The water could be salt water, doubling as a desalination plant (unless too much salt ends up in the air/vapor and corrodes the turbines), or ore smelter if we omit the water. The belt is presumably indestructible by heat as well as mechanical puncturing / scraping / cutting.
Or extract mechanical work directly to turn generators. Building on the ideas of others, especially Josh King's upper bound on force from materials strength limits. And the OP's invitation to take liberties with the details of the belt (letting it deform to fit around a shaft).
This could semi-plausibly extract a significant fraction of Josh's theoretical max power, given material strength limits. Like within an order of magnitude of that 306 GW, so perhaps 30 GW. (The world's largest real power plant is the Three Gorges Dam, generating 22.5 GW from 32x 700 MW turbines.)
A large-diameter round metal shaft seems like the best bet to extract work from the belt. Along the length of the shaft, to either side of the belt, cut gears into it so multiple gearboxes can extract reasonable amounts of power, with each one being far from the strength limits of steel so it's possible to build bearings and smaller gears that turn faster.
This also spreads out the waste-heat, although if there's a lot right around the shaft, perhaps capture that for district-level heating and/or boiling water for desalination and/or steam turbines. But we can't let the steel or titanium shaft get red hot, that would weaken it. Fortunately metal conducts heat quite well, and portions with a stainless steel coating could have water poured over it for cooling.
The shaft is heavy and much of its weight is supported by the belt, for large contact friction forces. Far to either side of the belt, there are bearings that keep it stable and gears that it rests on to transfer power into. (I'm picturing the shaft would flex from having its weight supported mostly at the middle, so the metal is constantly bending in different directions as it rotates (tension at the top, compression at the bottom). This might not be viable for a huge driveshaft. So heavy rollers might be necessary to apply force at the belt contact, not the shaft's weight.)
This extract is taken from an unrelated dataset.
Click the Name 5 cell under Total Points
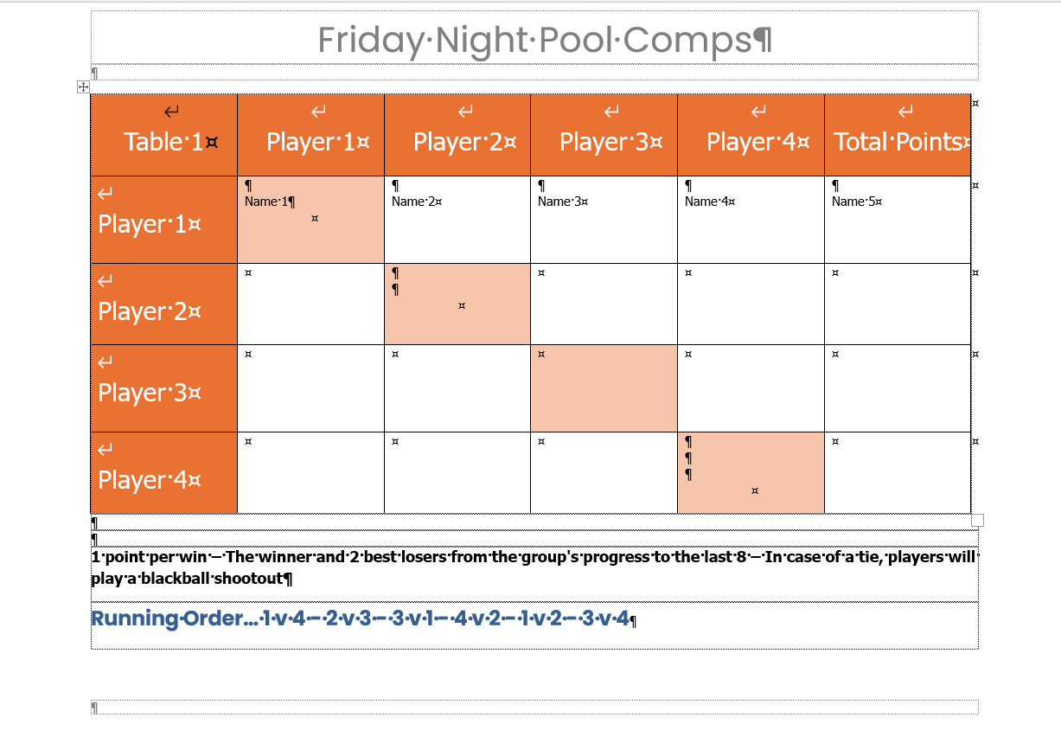 click(x=898, y=220)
We need a large contact-patch, not like a bike tire that only touches the road over a few cm:
A very large diameter as suggested by @John, like 51 m, so the bottom of the shaft is close to flat over the 10 meter linear distance of the belt which it sits on top of. (With the belt deforming to wrap around and get a lot of its surface in contact.)
Or, just under 10 m diameter with the shaft between the belt's top and bottom surfaces so it contacts it on both sides. Total contact should be over more than half of the shaft's circumference, for the full 2m width. This requires the rubber to be able to deform a lot, into a nearly round shape. But if we're lucky, this can apply huge contact forces on both sides of the shaft without it needing to weigh as much as the great pyramid of Giza.
We can also stack another shaft on top, so the top side of the belt is basically squished between two rollers. But the top shaft would have a tiny contact area. It's still free power, though, and other rollers at angles are possible, especially near the "ends" of the belt where it curves away from our middle shaft to meet the indestructible rollers that are part of the magic belt.
The contact forces aren't uniform along the contact area: to highest forces are at the top/bottoms, although rollers pressing the belt in could help. If the belt can stretch like this, we're increasing its surface area, which would clearly be "cheating" if we insert many different shafts from the side to stretch it around them. So this might be disqualified.
To contact a perfectly flat belt that won't deform, we could maybe have a segmented metal belt/tread of flat plates, like tank tracks? But that would require huge tensile strength of hinges or chain links, and probably have non-constant friction forces so might slip or make the shaft turn in a jerky way, with surges and dips.